10月19日、衆議院選挙が公示されて初の週末を迎えた早朝、政治の中枢がテロの標的となるという事件が発生した。選挙期間中に要人が狙われる事件は、過去にもいくつか発生しており、今回の襲撃も個人が単独で実行する「ローンオフェンダー」による犯行の可能性が指摘されている。
日本国内では、2022年7月に奈良市で安倍晋三元首相が、昨年4月には和歌山市で岸田文雄前首相がそれぞれ襲撃される事件が発生した。しかも、どちらの事件も個人による単独犯行であった。これを受け、警察は対応強化に取り組んでいる。昨年4月、警察庁は全国の警備や公安部門を統括する司令塔を設置し、テロの兆候に関する情報を一元管理する体制を整えた。また、東京都を管轄する警視庁公安部は、来春に情報集約や対策を専任で行う新たな課を設置し、テロの未然防止に努める方針を示している。この課では、爆発物の材料となる市販品の購入者に対する身分確認など、具体的な対策も行われる予定だ。
さらに、警察は現場の警察官が収集した情報を迅速に吸い上げるだけでなく、インターネット上のサイバーパトロールや人工知能(AI)を用いたSNSの文脈解析なども駆使し、テロの兆候をいち早く察知するための努力を重ねている。しかし、こうした取り組みにも限界があり、全ての脅威を事前に防ぐのは難しいとされているのだ。

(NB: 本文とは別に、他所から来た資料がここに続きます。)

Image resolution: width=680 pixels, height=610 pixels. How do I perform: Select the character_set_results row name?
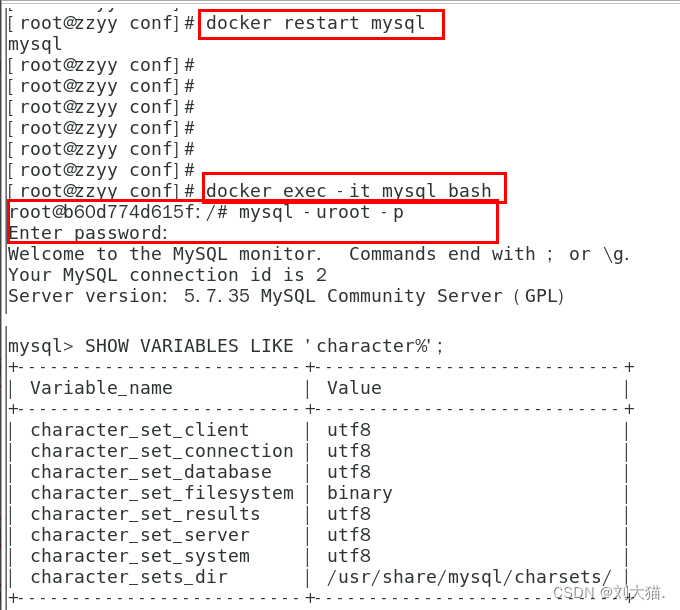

今回の事件で逮捕された臼田敦伸容疑者は、抗議活動に参加していた過去があり、選挙制度に対する不満を抱いていたと見られている。また、彼は震災がれきの受け入れに関する自治体の説明会に侵入したことがあり、その際も捜査を受けましたが、いずれもテロに直結する行動ではありませんでした。犯行前の段階でテロリストを特定するのは難しく、警察幹部は「法律の範囲内でどのように情報を収集し、直接行動に移る兆候を察知するか、引き続き検討を続けていく必要がある」と述べた。
ローンオフェンダーによる単独テロの防止は、技術的な進歩や法律の枠組みだけでは解決が難しい複雑な課題であり、今後も警察当局の取り組みが求められる。